CT University
- Type: Private University
- Established: 2016
- Accreditation: UGC
- Chairman: S. Charanjit Singh Channi
- Vice-Chancellor: Dr. Nitin Tandon
- Location: Ludhiana, Punjab, India 30°49′14.40″N 75°33′10.57″E﻿ / ﻿30.8206667°N 75.5529361°E
- Campus: Urban;
- Website: ctuniversity.in

= CT University =

Private university in Ludhiana, Punjab

CT University (CTU) is a private university on Ferozepur Road, Ludhiana, Punjab, India.It was established in 2016 under C.T. University Act, 2016 (Punjab Act No. 50 of 2016). The university is approved by University Grants Commission.

CTU offers a full range of academic programs at the undergraduate, postgraduate and doctoral level.

== CT Group ==
CT Group is a result the establishment of the CT Educational Society in 1997. CT Group is an academic conglomerate comprising multiple educational entities, including CT University, CT Institutions and two schools.

The group offering programmes in disciplines including Engineering, Pharmaceutical Sciences, Architecture & Design, Hotel Management & Airline Tourism, Sciences, Arts, Commerce, Education via its educational entities of Higher education viz CTU and CT Institutions, Jalandhar (16 Professional Institutes affiliated with government universities on two campuses).

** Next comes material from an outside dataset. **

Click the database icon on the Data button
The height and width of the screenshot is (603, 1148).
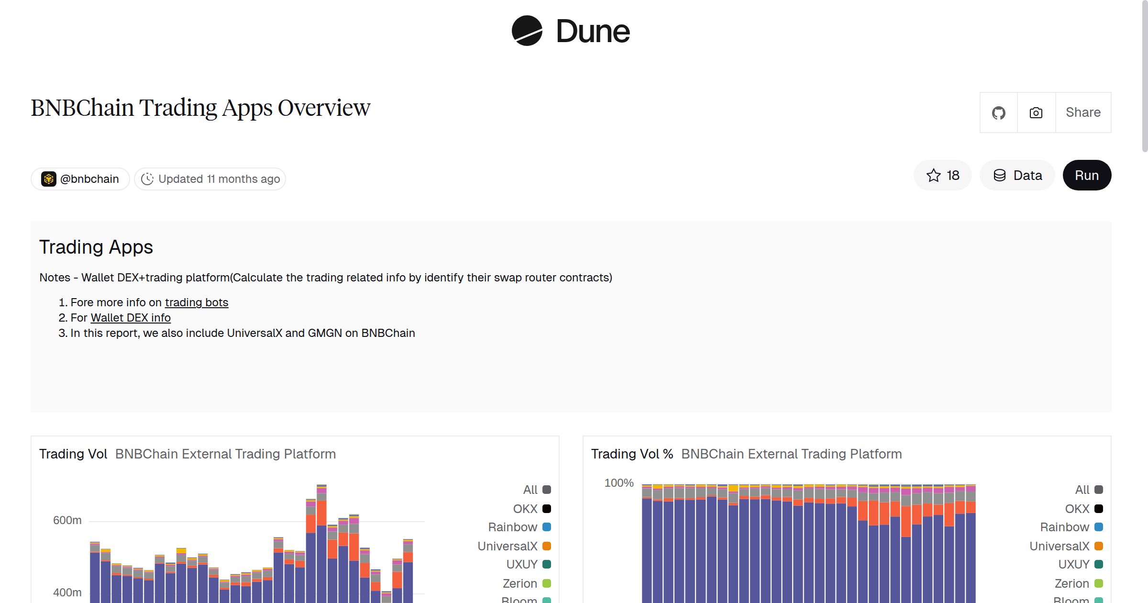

The group has over 10,000 full time enrolled students from various states of India and around 15 other countries. The setting offers a multiethnic culture. The group has certifications by apex bodies such as ISO and NAAC and has received accolades from organizations such as IBM, Brands Impact, and Higher Education Forum.

== Academics ==
The University Includes:

- School of Engineering and Technology
- School of Management Studies
- School of Humanities and Physical Education
- School of Pharmaceutical and Healthcare Science
- School of Design and Innovation
- School of Agriculture and Natural Science
- School of Law
- School of Hotel Management Airlines and Tourism

==Campus==
The campus of CT University occupies 36 acres.